Some benefits of NDP

  • Neighbor MAC Discovery – a host can learn the MAC addresses of the other hosts on the sane network
  • Router Discovery – a host can learn the IPv6 addresses of the routers on its subnet
  • SLAAC – a host can learn the subnet of its network
  • DAD – a host needs to be able to verify that the address it chooses for itself is not duplicated somewhere else using Duplicate Address Detection

We learn the MAC address of other devices using two messages

  • Neighbor Solicitation (NS) – NS is basically “hey if you are using this IPv6 address, reply with your MAC address”.  This address is sent to the solicited-node multicast address so that only hosts whose last six IPv6 address digits match will see the message.

  • Neighbor Advertisement (NA) – NA is basically “look at me, this is my IPv6 address and my MAC address”.  The NA is sent as a reply to the NS.  It can also be sent standalone (known as an unsolicited NA).  When sent unsolicited, the other devices that see it will store it. 

    An unsolicited message is sent to the FF02::1 address, which is a local-scope multicast address that all IPv6 hosts on a subnet listen to.

We learn the default gateways using two messages

  • Router Solicitation (RS) – “hey if you’re a router, identify yourself”.  This message is only sent to FF02::2 – a multicast address which local routers respond to.

  • Router Advertisement (RA) – this is sent as a response to an RS.  “hey, I’m this router, and this is my link-local IPv6 address”.  The router can send it to the host that created the RS or it can send it to FF02::1, which is seen by all IPv6 hosts.

    A router can periodically advertise itself by sending unsolicited RA messages to the FF02::1 address.

Remember that if a host needs to obtain an IP address, it can use DHCP.  It calls the DHCP server and asks for an IP address.  The DHCP server replies with an IP address that the host can use.  We will learn more about DHCP later.

In IPv6 a device can generate an IP address using SLAAC, or Stateless Address Autoconfiguration.  How?

  • The device learns the IPv6 prefix that is on its link (local network).  It learns this from an NDP Router Advertisement (RA) message.

  • Then it generates an IP address that begins with that prefix.  It can use the EUI-64 address, or it can choose a random value.

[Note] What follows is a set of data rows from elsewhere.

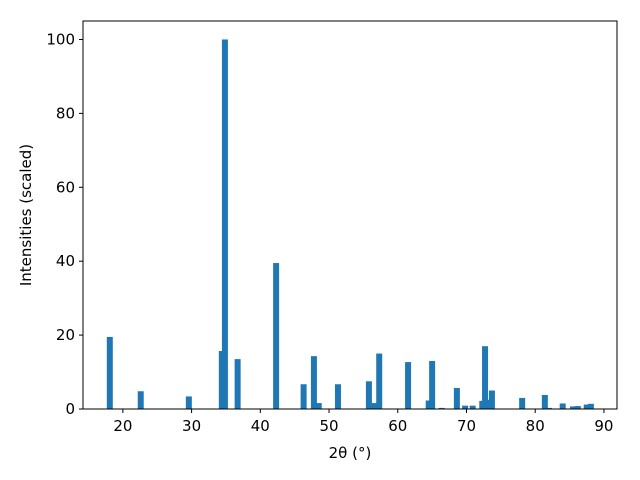  What do you see at coordinates (260, 426) in the screenshot?
I see `x-tick-label: 40` at bounding box center [260, 426].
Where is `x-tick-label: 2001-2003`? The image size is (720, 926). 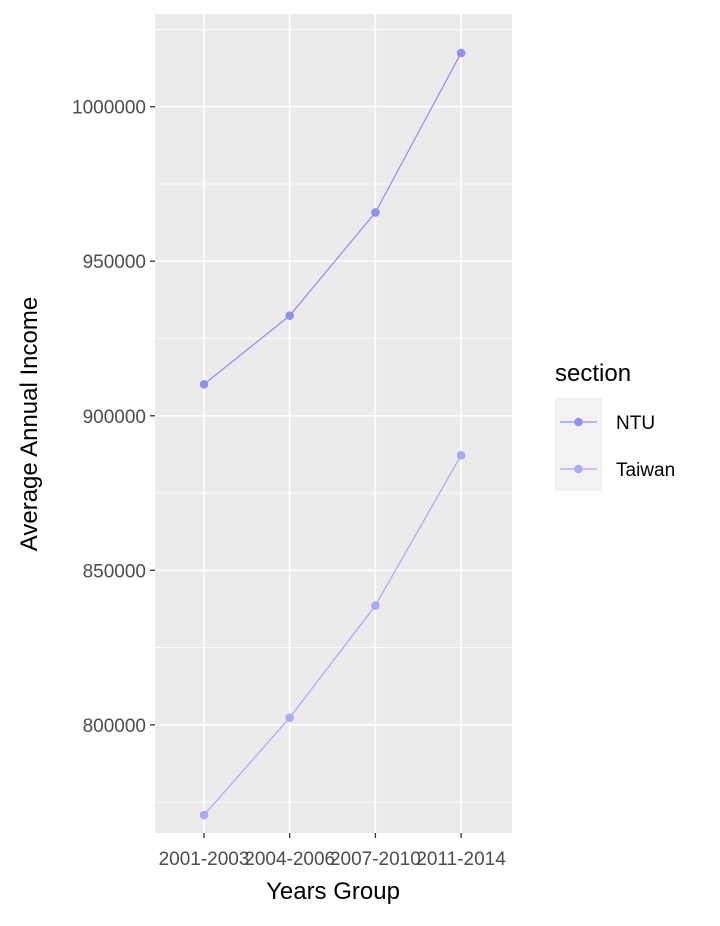 x-tick-label: 2001-2003 is located at coordinates (204, 860).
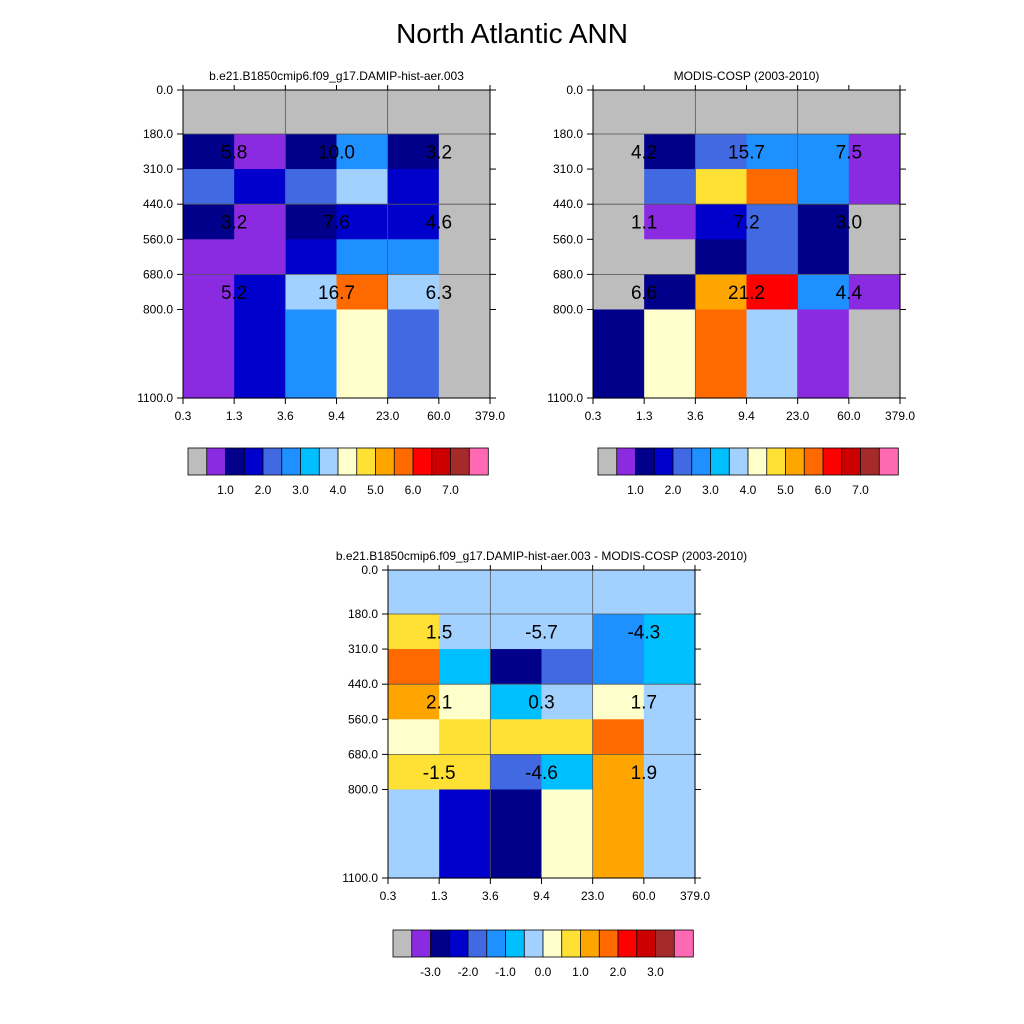  Describe the element at coordinates (465, 772) in the screenshot. I see `diff-cell-r5-c1` at that location.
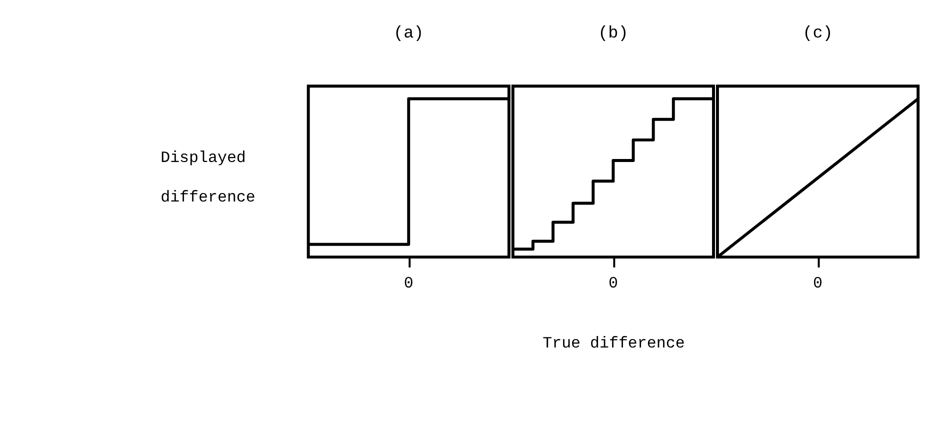 This screenshot has width=925, height=425. Describe the element at coordinates (409, 34) in the screenshot. I see `chart-title: (a)` at that location.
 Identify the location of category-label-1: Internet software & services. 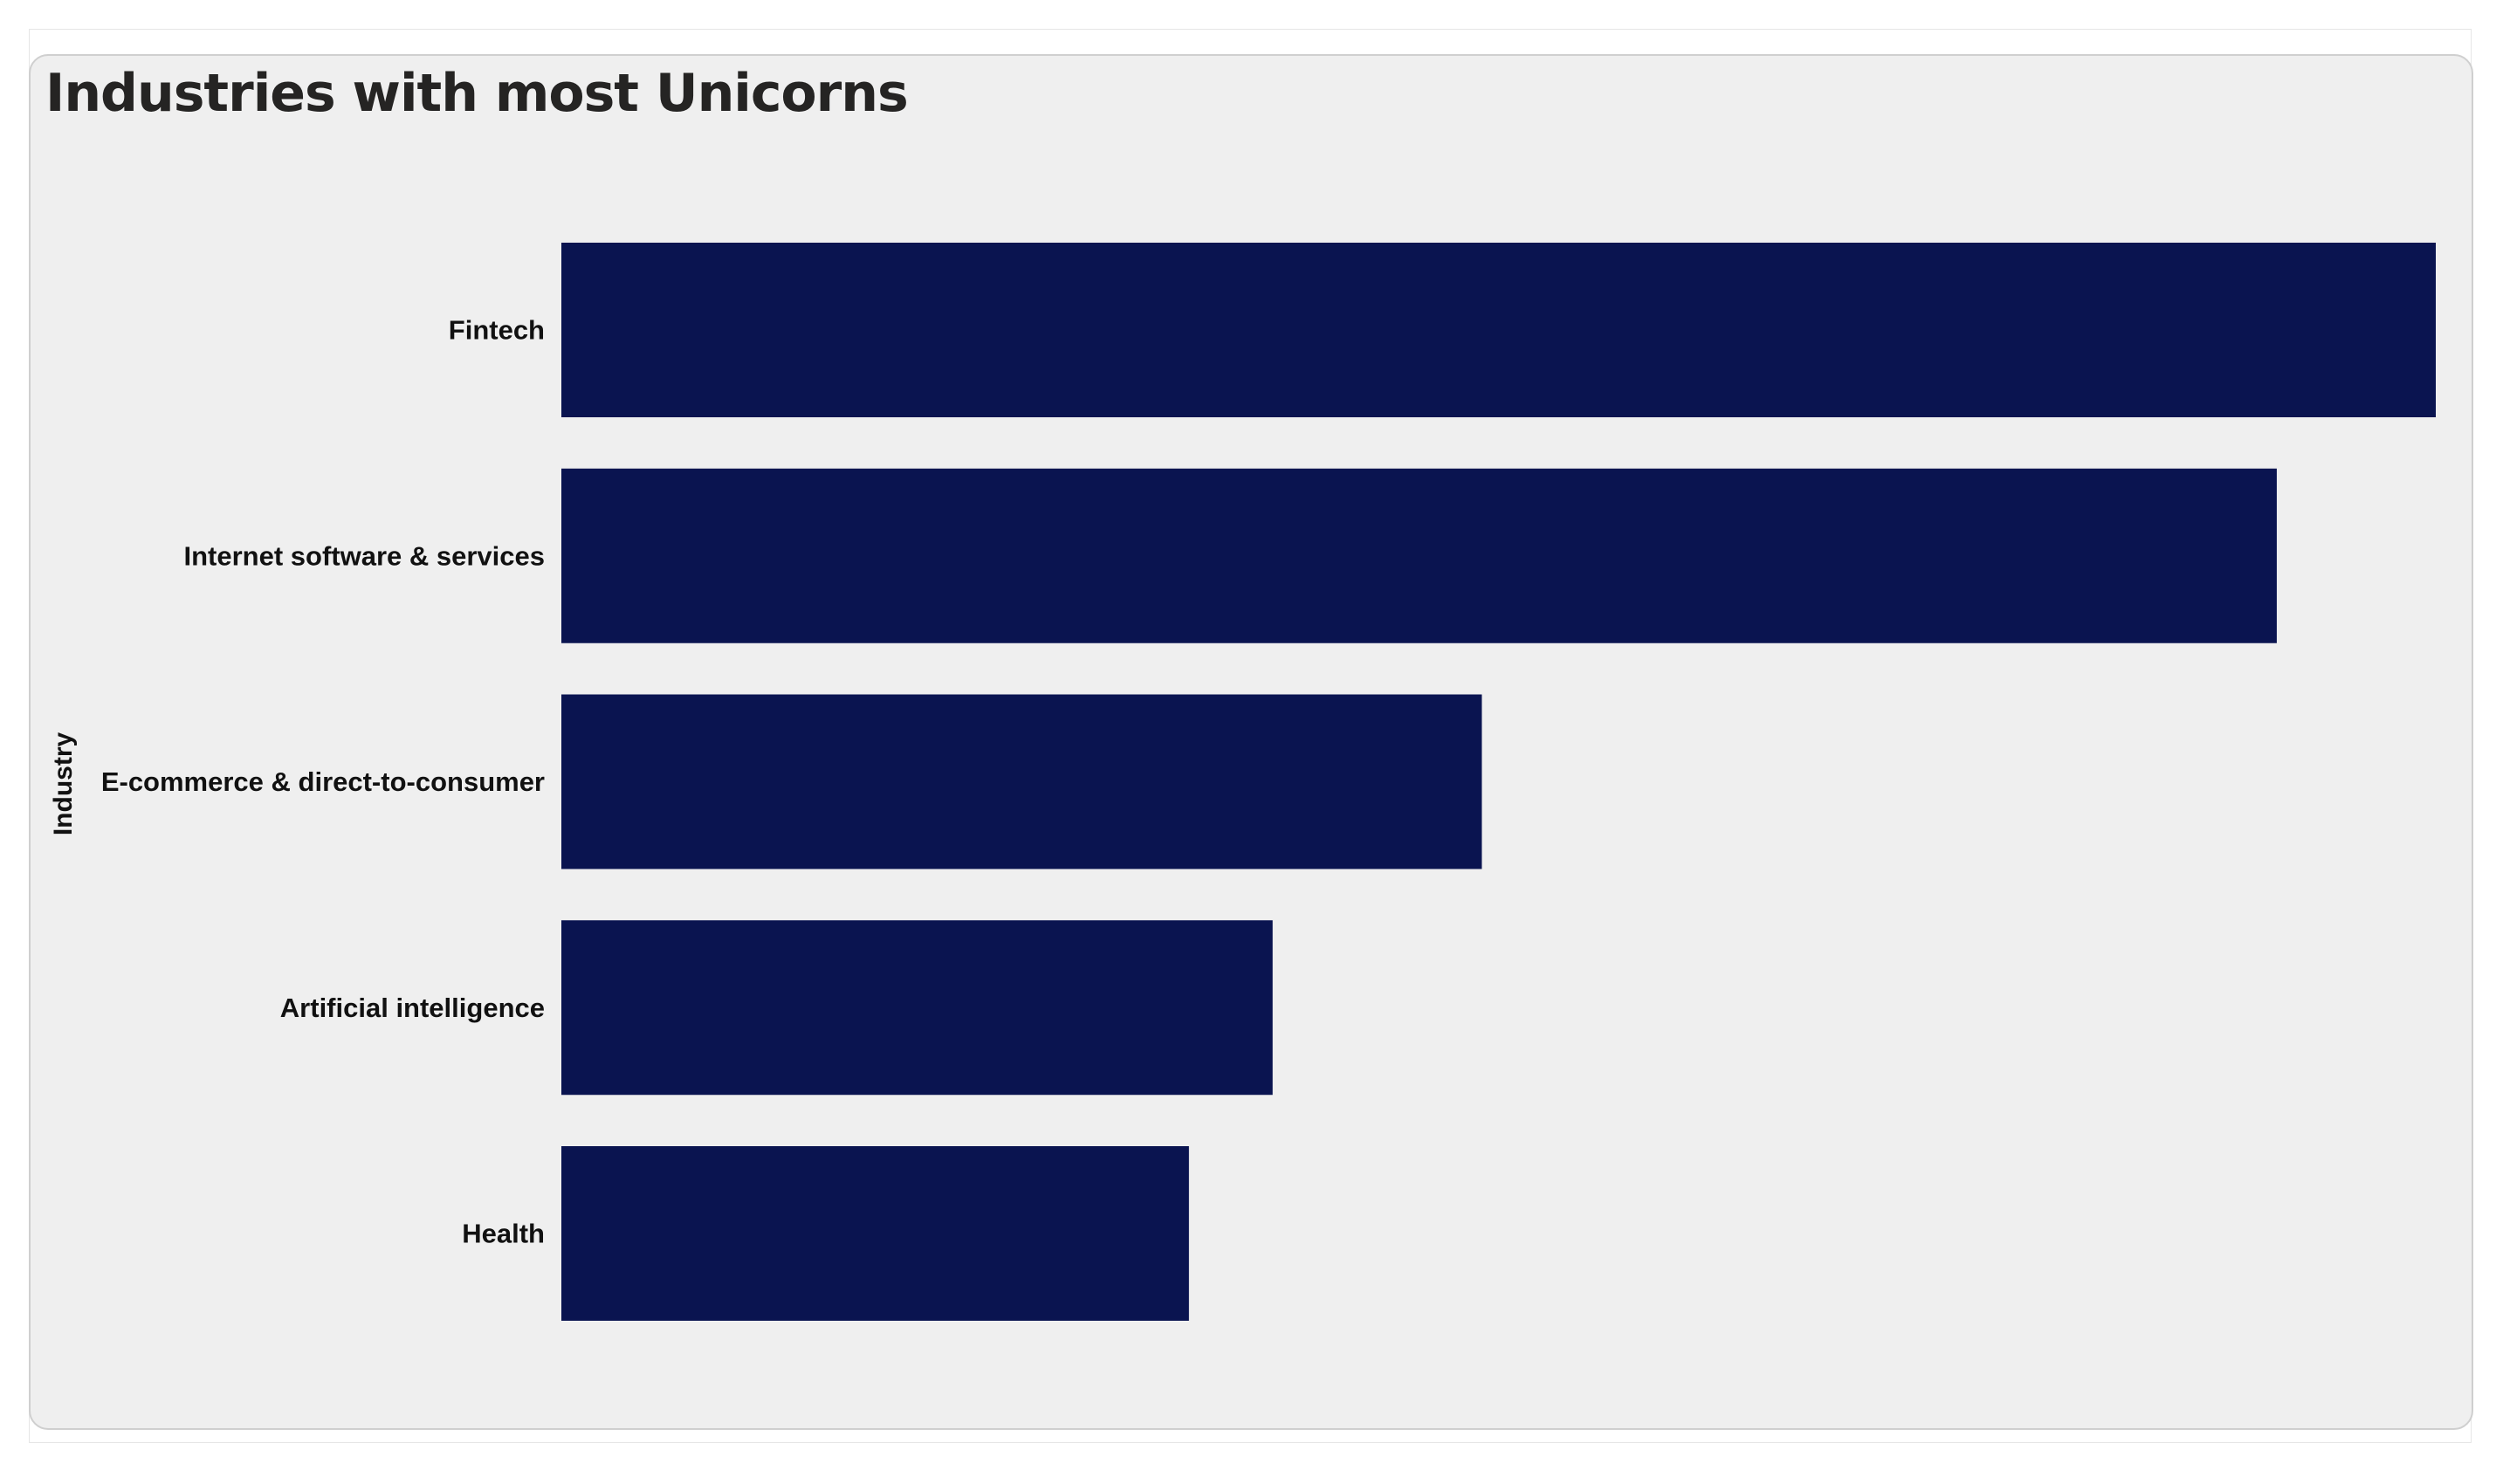
(364, 556).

  • It uses DAD (Duplicate Address Detection) to make sure that nobody else is using that address before assigning it to itself.

Each time a host joins a network (even if just powered off and already has a static IP address), it checks the DAD.  Even if a host has a statically configured IP address, if it detects another host with the same address, it will not use its static address. 

  • The computer sends out a DAD message, which says “this is the address I chose, is anybody else using it”?  It sends this message to the IP address that it selected.  If another device is using the same IP address, it will receive the message.

  • If the other address is in use, the host that is using it will reply with an NA (Neighbor Advertisement) message.  The first host will realize that it must select a new IP address.